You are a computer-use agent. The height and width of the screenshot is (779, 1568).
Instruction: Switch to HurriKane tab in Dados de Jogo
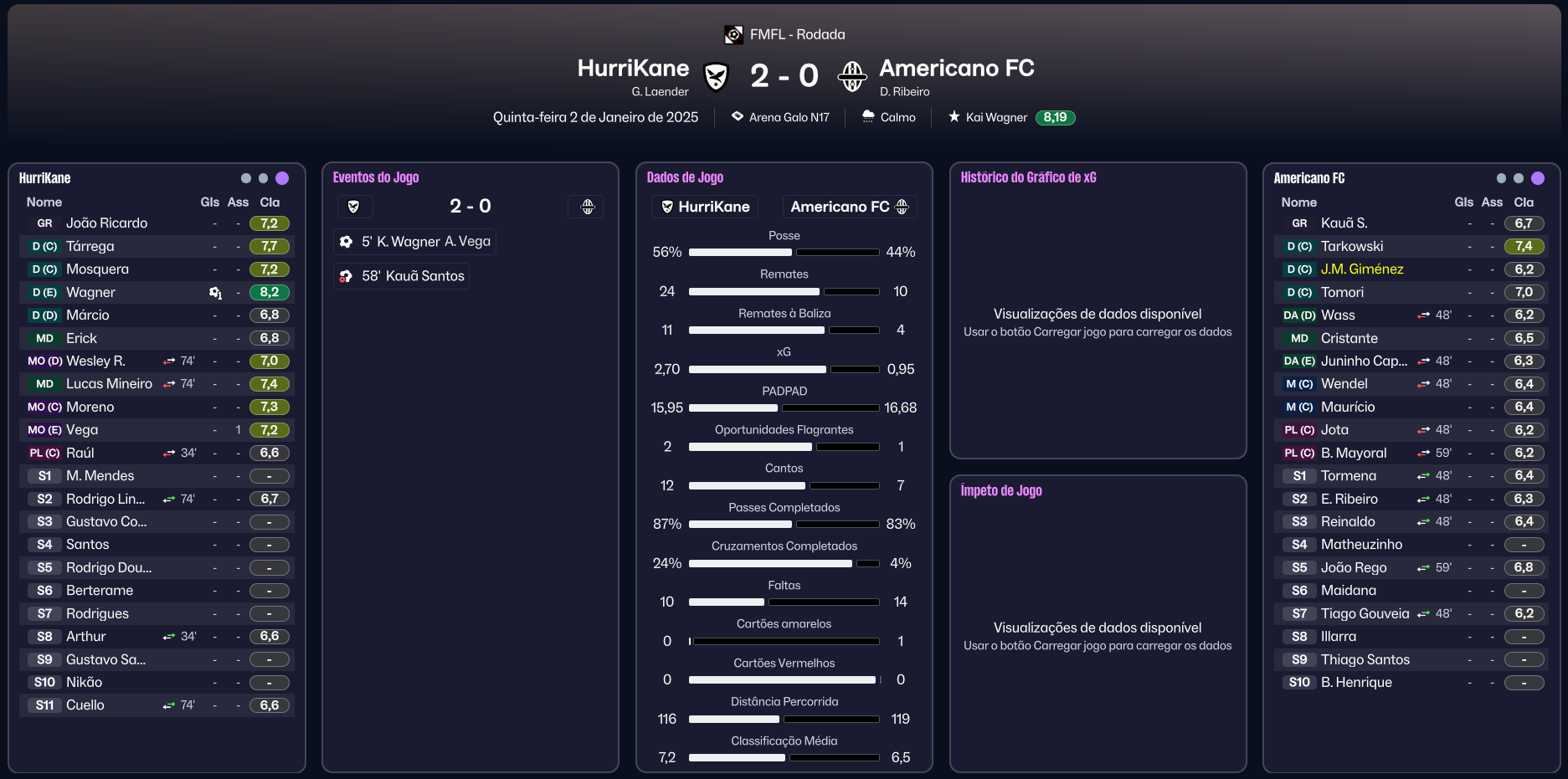705,207
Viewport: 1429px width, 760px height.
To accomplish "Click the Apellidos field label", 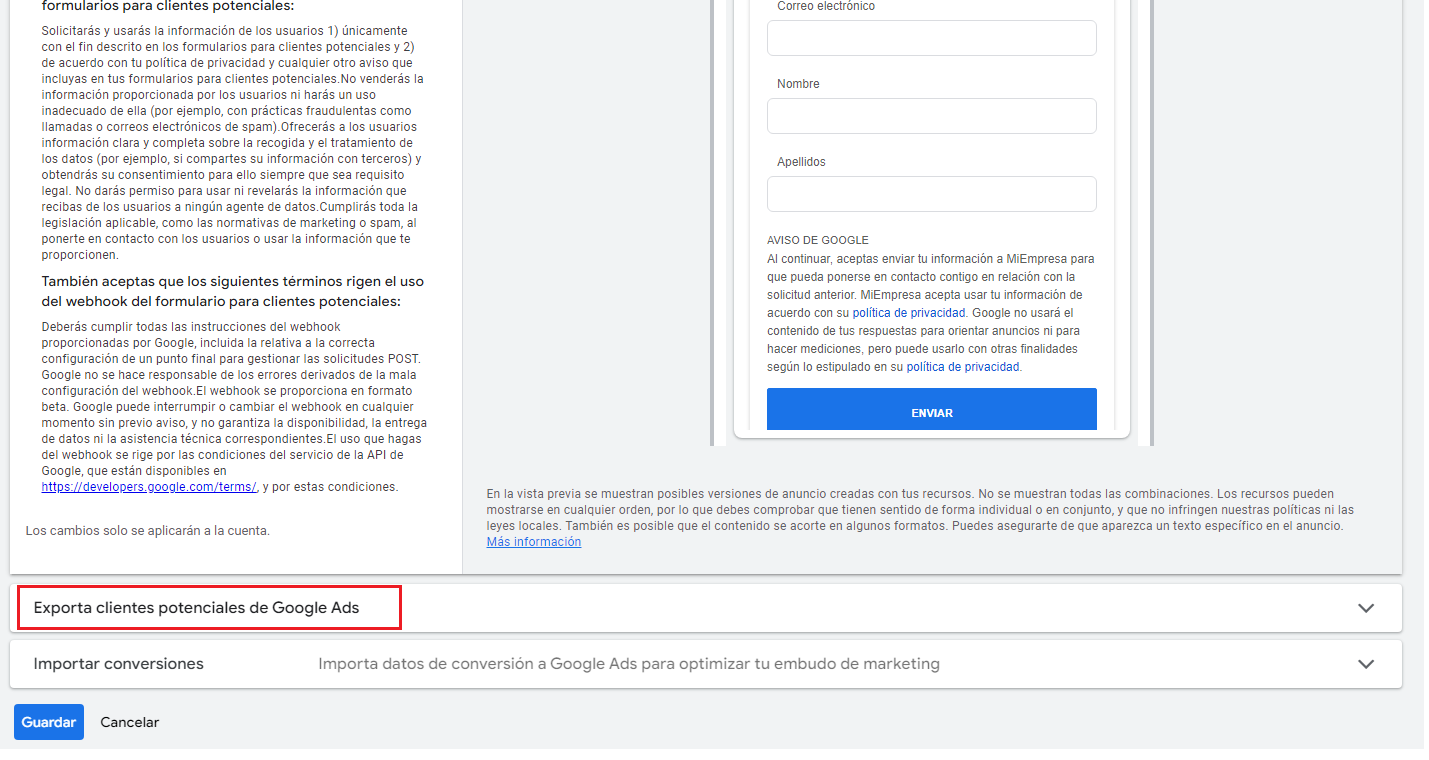I will (x=801, y=162).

PROMPT
Pick out each line of the listing above that contains the string "width", and copy those lines unchanged.

ANSWER IN FULL
You are a computer-use agent. The height and width of the screenshot is (779, 1568).
Viewport: 1429px width, 760px height.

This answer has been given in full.